Problem description.
Set down every entry again, exactly as it appears.
Top of Data shown
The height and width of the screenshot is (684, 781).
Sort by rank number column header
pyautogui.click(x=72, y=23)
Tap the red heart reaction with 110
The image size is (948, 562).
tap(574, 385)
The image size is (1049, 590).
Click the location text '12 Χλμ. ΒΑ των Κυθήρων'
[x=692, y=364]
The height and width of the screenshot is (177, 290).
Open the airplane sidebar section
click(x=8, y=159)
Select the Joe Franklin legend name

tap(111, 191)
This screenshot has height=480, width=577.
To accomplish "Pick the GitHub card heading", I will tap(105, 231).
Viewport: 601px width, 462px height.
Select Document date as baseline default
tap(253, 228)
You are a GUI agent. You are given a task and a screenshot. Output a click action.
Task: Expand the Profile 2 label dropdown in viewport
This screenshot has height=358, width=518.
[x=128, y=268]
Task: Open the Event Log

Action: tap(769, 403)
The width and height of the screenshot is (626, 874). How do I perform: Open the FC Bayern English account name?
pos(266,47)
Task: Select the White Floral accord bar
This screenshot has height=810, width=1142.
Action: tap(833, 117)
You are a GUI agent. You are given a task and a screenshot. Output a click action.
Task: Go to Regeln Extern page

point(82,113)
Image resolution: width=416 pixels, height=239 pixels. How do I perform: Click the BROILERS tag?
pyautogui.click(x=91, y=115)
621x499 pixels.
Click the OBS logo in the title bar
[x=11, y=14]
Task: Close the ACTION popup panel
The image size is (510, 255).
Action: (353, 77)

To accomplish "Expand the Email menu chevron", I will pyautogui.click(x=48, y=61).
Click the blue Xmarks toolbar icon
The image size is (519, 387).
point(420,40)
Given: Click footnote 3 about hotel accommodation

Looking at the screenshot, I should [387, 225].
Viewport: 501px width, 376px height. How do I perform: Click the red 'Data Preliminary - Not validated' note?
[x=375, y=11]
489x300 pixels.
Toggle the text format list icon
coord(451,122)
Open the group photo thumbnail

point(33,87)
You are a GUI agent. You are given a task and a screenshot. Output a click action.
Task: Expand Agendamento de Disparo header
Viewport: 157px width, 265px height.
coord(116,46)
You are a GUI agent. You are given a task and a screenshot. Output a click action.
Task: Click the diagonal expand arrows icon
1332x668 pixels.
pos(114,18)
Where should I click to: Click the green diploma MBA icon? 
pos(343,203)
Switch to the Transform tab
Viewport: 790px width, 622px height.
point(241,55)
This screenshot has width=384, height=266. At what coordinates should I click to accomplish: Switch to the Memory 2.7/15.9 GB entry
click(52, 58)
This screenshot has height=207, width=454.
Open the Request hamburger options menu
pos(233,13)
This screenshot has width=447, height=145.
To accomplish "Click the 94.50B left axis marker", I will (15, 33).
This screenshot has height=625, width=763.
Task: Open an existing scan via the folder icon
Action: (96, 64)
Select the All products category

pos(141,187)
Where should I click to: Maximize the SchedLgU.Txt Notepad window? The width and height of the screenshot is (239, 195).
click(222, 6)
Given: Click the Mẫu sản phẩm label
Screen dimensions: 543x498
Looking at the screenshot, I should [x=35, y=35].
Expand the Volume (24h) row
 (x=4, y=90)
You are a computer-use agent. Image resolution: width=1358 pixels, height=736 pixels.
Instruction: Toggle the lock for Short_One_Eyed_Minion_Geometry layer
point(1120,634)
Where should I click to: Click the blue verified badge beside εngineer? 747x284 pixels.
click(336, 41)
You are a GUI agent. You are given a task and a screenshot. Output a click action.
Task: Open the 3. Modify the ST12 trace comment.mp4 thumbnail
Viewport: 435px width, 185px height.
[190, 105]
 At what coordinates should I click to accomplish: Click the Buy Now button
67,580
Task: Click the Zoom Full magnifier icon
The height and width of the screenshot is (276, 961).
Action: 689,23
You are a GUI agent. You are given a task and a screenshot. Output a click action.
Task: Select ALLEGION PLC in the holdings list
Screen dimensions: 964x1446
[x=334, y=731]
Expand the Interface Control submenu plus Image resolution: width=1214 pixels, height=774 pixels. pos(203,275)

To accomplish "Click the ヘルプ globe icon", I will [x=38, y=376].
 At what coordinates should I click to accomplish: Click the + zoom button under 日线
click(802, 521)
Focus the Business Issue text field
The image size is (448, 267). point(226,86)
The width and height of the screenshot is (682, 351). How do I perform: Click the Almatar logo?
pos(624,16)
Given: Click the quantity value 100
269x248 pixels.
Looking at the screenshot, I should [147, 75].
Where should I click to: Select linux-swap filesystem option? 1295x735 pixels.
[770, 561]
Bottom of Data shown
Exercise answer.
The height and width of the screenshot is (684, 781).
Sort by rank number column header
pyautogui.click(x=72, y=23)
Tap the red heart reaction with 110
The image size is (948, 562).
tap(574, 385)
The image size is (1049, 590).
Click the location text '12 Χλμ. ΒΑ των Κυθήρων'
[x=692, y=364]
The height and width of the screenshot is (177, 290).
Open the airplane sidebar section
click(x=8, y=159)
Select the Joe Franklin legend name

tap(111, 191)
This screenshot has height=480, width=577.
To accomplish "Pick the GitHub card heading", I will tap(105, 231).
Viewport: 601px width, 462px height.
Select Document date as baseline default
tap(253, 228)
You are a GUI agent. You are given a task and a screenshot. Output a click action.
Task: Expand the Profile 2 label dropdown in viewport
This screenshot has height=358, width=518.
[x=128, y=268]
Task: Open the Event Log

Action: tap(769, 403)
The width and height of the screenshot is (626, 874). How do I perform: Open the FC Bayern English account name?
pos(266,47)
Task: Select the White Floral accord bar
This screenshot has height=810, width=1142.
Action: tap(833, 117)
You are a GUI agent. You are given a task and a screenshot. Output a click action.
Task: Go to Regeln Extern page

point(82,113)
Image resolution: width=416 pixels, height=239 pixels. How do I perform: Click the BROILERS tag?
pyautogui.click(x=91, y=115)
621x499 pixels.
Click the OBS logo in the title bar
[x=11, y=14]
Task: Close the ACTION popup panel
The image size is (510, 255).
Action: (353, 77)

To accomplish "Expand the Email menu chevron", I will pyautogui.click(x=48, y=61).
Click the blue Xmarks toolbar icon
The image size is (519, 387).
point(420,40)
Given: Click footnote 3 about hotel accommodation

Looking at the screenshot, I should [387, 225].
Viewport: 501px width, 376px height. How do I perform: Click the red 'Data Preliminary - Not validated' note?
[x=375, y=11]
489x300 pixels.
Toggle the text format list icon
coord(451,122)
Open the group photo thumbnail

point(33,87)
You are a GUI agent. You are given a task and a screenshot. Output a click action.
Task: Expand Agendamento de Disparo header
Viewport: 157px width, 265px height.
coord(116,46)
You are a GUI agent. You are given a task and a screenshot. Output a click action.
Task: Click the diagonal expand arrows icon
1332x668 pixels.
pos(114,18)
Where should I click to: Click the green diploma MBA icon? 
pos(343,203)
Switch to the Transform tab
Viewport: 790px width, 622px height.
point(241,55)
This screenshot has width=384, height=266. At what coordinates should I click to accomplish: Switch to the Memory 2.7/15.9 GB entry
click(52, 58)
This screenshot has height=207, width=454.
Open the Request hamburger options menu
pos(233,13)
This screenshot has width=447, height=145.
To accomplish "Click the 94.50B left axis marker", I will (15, 33).
This screenshot has height=625, width=763.
Task: Open an existing scan via the folder icon
Action: (96, 64)
Select the All products category

pos(141,187)
Where should I click to: Maximize the SchedLgU.Txt Notepad window? The width and height of the screenshot is (239, 195).
click(222, 6)
Given: Click the Mẫu sản phẩm label
Screen dimensions: 543x498
Looking at the screenshot, I should [x=35, y=35].
Expand the Volume (24h) row
 (x=4, y=90)
You are a computer-use agent. Image resolution: width=1358 pixels, height=736 pixels.
Instruction: Toggle the lock for Short_One_Eyed_Minion_Geometry layer
point(1120,634)
Where should I click to: Click the blue verified badge beside εngineer? 747x284 pixels.
click(336, 41)
You are a GUI agent. You are given a task and a screenshot. Output a click action.
Task: Open the 3. Modify the ST12 trace comment.mp4 thumbnail
Viewport: 435px width, 185px height.
[190, 105]
 At what coordinates should I click to accomplish: Click the Buy Now button
67,580
Task: Click the Zoom Full magnifier icon
The height and width of the screenshot is (276, 961).
Action: 689,23
You are a GUI agent. You are given a task and a screenshot. Output a click action.
Task: Select ALLEGION PLC in the holdings list
Screen dimensions: 964x1446
[x=334, y=731]
Expand the Interface Control submenu plus Image resolution: width=1214 pixels, height=774 pixels. pos(203,275)

To accomplish "Click the ヘルプ globe icon", I will [x=38, y=376].
 At what coordinates should I click to accomplish: Click the + zoom button under 日线
click(802, 521)
Focus the Business Issue text field
The image size is (448, 267). point(226,86)
The width and height of the screenshot is (682, 351). How do I perform: Click the Almatar logo?
pos(624,16)
Given: Click the quantity value 100
269x248 pixels.
Looking at the screenshot, I should [147, 75].
Where should I click to: Select linux-swap filesystem option? 1295x735 pixels.
[770, 561]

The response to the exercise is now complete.